İstanbul Maden İhracatçıları Birliği (İMİB) Yönetim Kurulu Üyesi ve Türkiye Krom Üreticileri Derneği (KROMDER) Yönetim Kurulu Başkan Yardımcısı Mustafa Selçuk Çevik, madencilik sektöründe özellikle krom üretimi ve ihracatına ilişkin son gelişmeleri değerlendirdi.
Türkiye’de yaklaşık 15 bin adet maden ruhsatı olduğunun bilgisini paylaşan Çevik, bunlardan 10 bin 136’sının işletme, 5 bin 386’sının ise arama ruhsatı olduğunu belirtti. Çevik; bu 15 bin maden ruhsatından 850 tanesinin krom madeni olduğunu ve bunların 470 tanesinin işletme, geri kalan 380 adetinin de arama ruhsatı olduğunu kaydetti.
“Maden ruhsatları değer oluşturmuyor”
İstanbul Maden İhracatçıları Birliği (İMİB)’nin, Türkiye Madenciler Derneği’nin ve KROMDER’in gündeminde olan maden bankasının kurulmasının elzem olduğuna dikkat çeken Çevik, “Çünkü şu an finans sektörümüzdeki bankalar madenlere herhangi bir teminat koyamadığı için veya onlarda bir değer tespiti yapamadığı için ruhsatlar şu an bir değer oluşturmuyor. Türkiye Ulusal Maden Kaynak ve Rezerv Raporlama Komisyonu (UMREK) ile 2018 yılında madenlerde yeni bir döneme girildi.
Değerlemeler UMREK ile yapılırsa bir değer olur. Sadece UMREK değil, JORC standartları gibi dünyada bir sürü standart var” dedi. Türkiye İhracatçılar Meclisi (TİM) ve Eximbank’ın öz kaynaklarıyla 2021 yılının ekim ayında İhracatı Geliştirme (İGE) A.Ş.’nin kurulduğunu belirten Çevik, “İGE A.Ş’den kredi almak için yine teminat mektubu ortaya koymak gerekiyor.
Madenci nasıl bir teminat mektubu verebilir? Belki, aldığı fabrikanın arsasını koyabilir, ekipmanı teminat gösterebilir ama hali hazırda ruhsatı gösteremez. Madenciler devlete ciddi ruhsat parası ödüyor. Bu para, genel bütçeye gidiyor. Bunlardan kaynak yaratılıp kurulacak banka fonlanabilir” değerlendirmesinde bulundu.

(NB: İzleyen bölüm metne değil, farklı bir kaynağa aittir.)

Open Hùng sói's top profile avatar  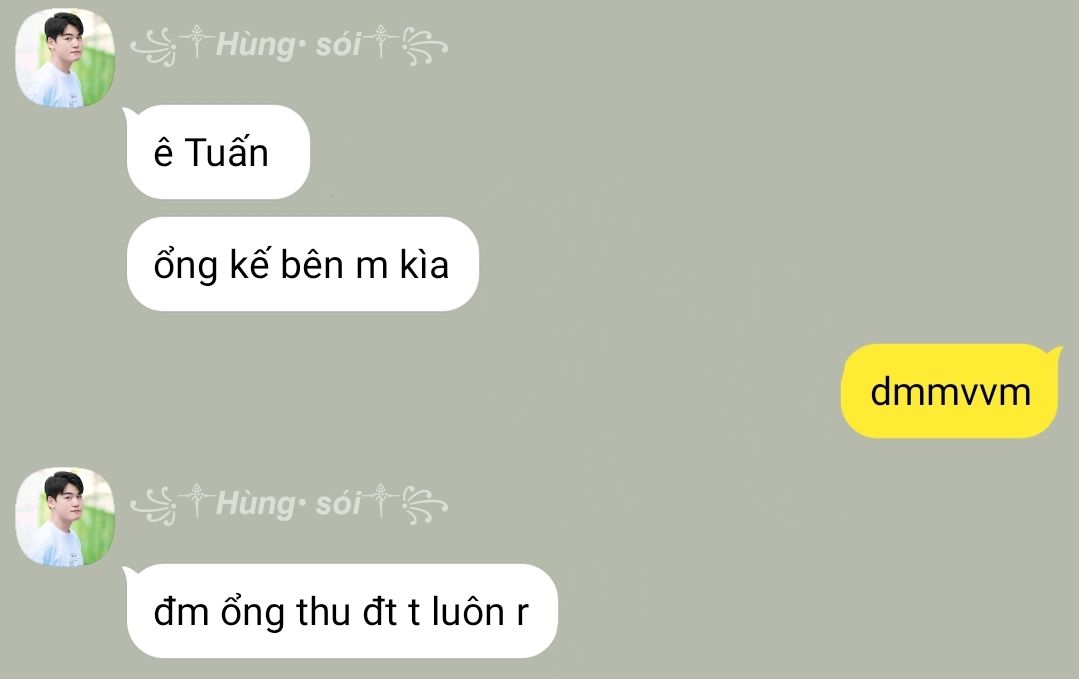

Madencilerin; 2022 yılında 7,6 milyar TL’lik devlet hakkı tutarı ödediğini, bunun yaklaşık 3 milyar TL’sinin ruhsat bedeli, yaklaşık 3 buçuk milyar TL’sinin ise orman kirası olduğunun bilgisini paylaşan Çevik, “2023’te yeniden değerleme oranıyla bu ödemeler yüzde 122 arttı. Buradan da bir kaynak yaratılabilir. Uç ürüne gidecek yatırımlar yapabilmek için de finansman gerekiyor. Finansman için de sektörün böyle bir yapıya ihtiyacı olduğunu vurgulamak istiyoruz” dedi.
“İhracatta ferrokrom 3 dolar, krom 27 sent”
Ferrokrom ihracatı %50 düşerken, krom ihracatının %20 arttığına dikkat çeken ve Türkiye’deki enerji maliyelerinden dolayı ferrokrom tesislerinin son 10 yıldaki kapasite kullanım oranının %30’un üzerine çıkmadığını kaydeden Çevik, şunları söyledi; “Kendi içinde tüketemediğin için mecbur dışarı satıyorsun. Krom ihracatında dünyada ilk sırada Güney Afrika var.
Biz, 1,5 milyon ton üretirken onlar, 13 milyon ton üretiyor. Ferrokrom üretimine en yakın ve en elverişli krom, Türk kromu. Çin, bizim ürünümüzü onların ürününe katarak kalitesizleştirip kullanıyor. Biz içeride işleyemediğimiz için mecbur satmak zorundayız. Ferrokrom olarak satarsak kilogram başı 3 dolar, normal krom olarak satarsak kilogram başı 27 sent, paslanmaz olarak satarsak 15 sent civarında.”